Can you carry on the magazine profile of Hadreas below, picking up right after its final sentence?

[Excerpted text]
********************
A few years ago, for the first time in his adult life, he was in remission. Dance allowed his relationship with his body to change. Hadreas demanded more from it. In class he would cry from elation, he admits. Sat across the table from me, he starts extending his arm like a ballerina and folding it in front of his face to explain. “I’d look at my arm, consider my arm, and start crying, ‘I’ve never been present with my arm!’” He scoffs at how ridiculous it sounds. “Like – be nice to your arm.”

The show inspired a physical intimacy between Hadreas and other people. He developed a passion for weight transference; lifting, being lifted. “I liked carrying people,” he smiles. “It’s healing. It’s a nonsensical bizarre thing to crave but when people get close to me now, I just want to pick them up!” He revelled in being responsible for the physicality of others, the harmony of it. New song Your Body Changes Everything on the album is about just that: “And now you’re right above me and your shadow suffocates,” he sings.

© Charlotte Patmore
Corset, Leather Belt & Boots: Vintage
Jacket: Helmut Lang AW 1999
Silk Organza Moto Jacket: Artifact New York
Shorts: Desiree Klein


“I was truly in remission in a way I hadn’t been – and that’s over now.” He sighs, momentarily tearful that the illness returned just as he was exploring his own physicality. “I was getting off on how much control I felt I had over [my body]. I learned when I was young that your body just does stuff. You have no control. You’re almost riding it, you know? If I exercise things will grow. Just because I am sick again, in my body and spirit, I know that I have access. That will make it easier to go back.”

Throughout our conversation I sense a defiance to Hadreas’ spirit. His demeanour is intense and fragile, but strong. He experiences moments of connection and joy, making small talk about inconsequential things: the size of the table, the weather, a small dog that comes over to greet us. He isn’t trying to be opaque when discussing some topics – like gender, or his health – he just seems incapable of articulating them fully. Maybe the music speaks for him, and maybe that’s always been the case. We reminisce about a time we met previously, at Latitude Festival in 2012. It was in a caravan that a music blog had set up for sessions with performers and Hadreas had come to perform Madonna’s Oh Father on his keyboard. I’ve never forgotten it, the most nervous performance I’ve ever witnessed. He shook throughout, working through whatever was affecting him that day with that song. Today he is less nervous than he was then. Yet, in spite of his willing company, his radiance, his talk of sledgehammers and physicality, a shade of self doubt lingers. He seems conflicted. He scratches his hands. “I’m not very confident talking about how I feel right now. I don’t have a handle on it,” he says, eyes darting. “It’s not fun. But it’s thrilling.”
********************
[Data shown]
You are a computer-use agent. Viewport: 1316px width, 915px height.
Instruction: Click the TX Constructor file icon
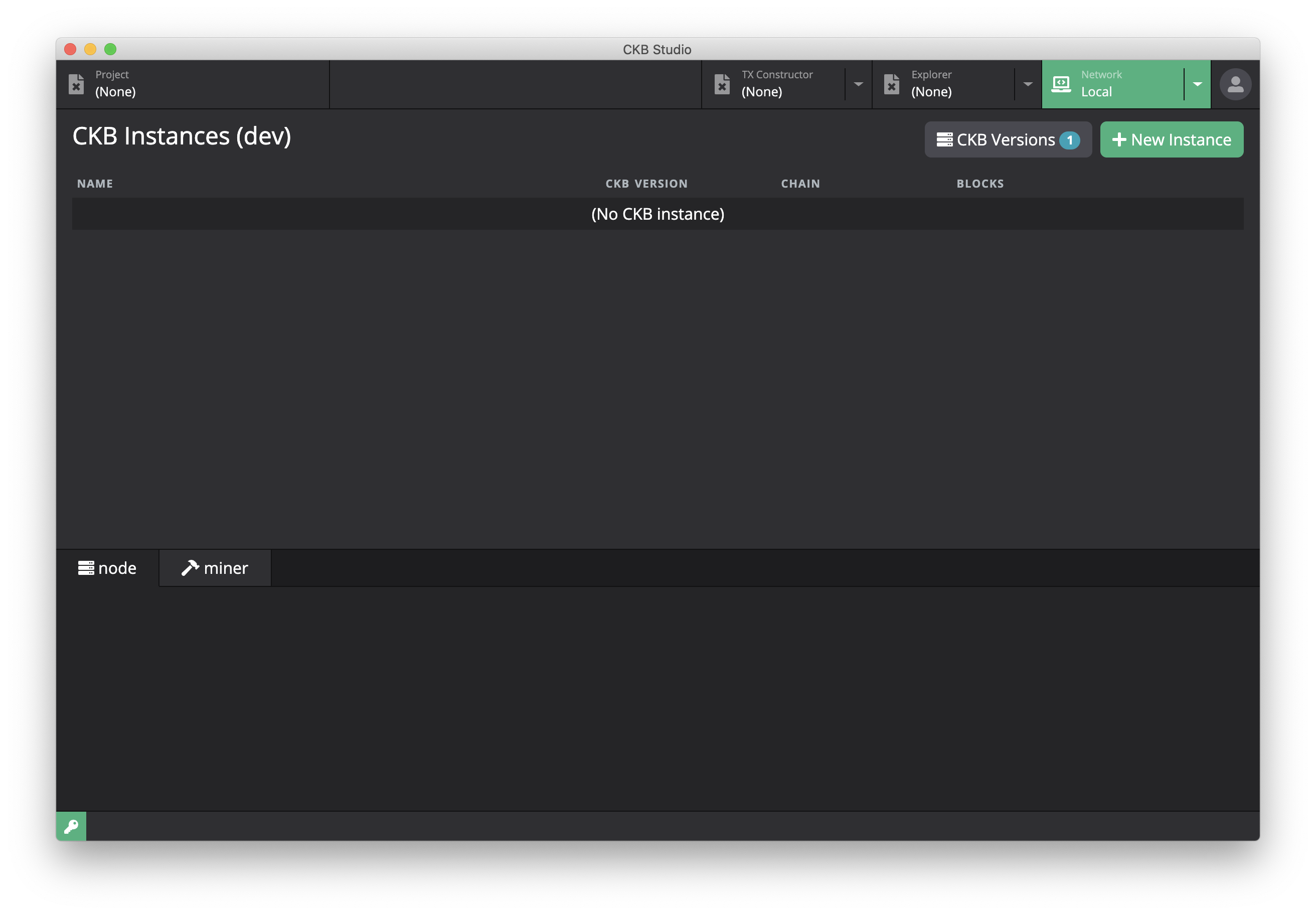[x=722, y=84]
********************
[Response below]
Set My Heart on Fire Immediately sees Hadreas reuniting with producer Blake Mills for an album that leans into moments of swooning Americana – a conscious decision, he explains. The opening track Whole Life sets the tone, sounding a little like an update of Unchained Melody, and there are nods to 50s American pop circa the Everly Brothers, Elvis and Buddy Holly throughout. Crucially, the nostalgic charge is subverted by the subject matter – paeans to queer desire written in classic melodies. “There’s something about me doing that,” he smiles. “I’ve listened to those songs my whole life but don’t feel included in them.” He was inspired by swaggering cowboys who were vulnerable and unafraid to share, writing himself into the history he was raised on. On reflection, Hadreas himself admits that No Shape was written from a place of restraint aspiring to freedom. Set My Heart on Fire Immediately is the response: full-bodied, unsuppressed.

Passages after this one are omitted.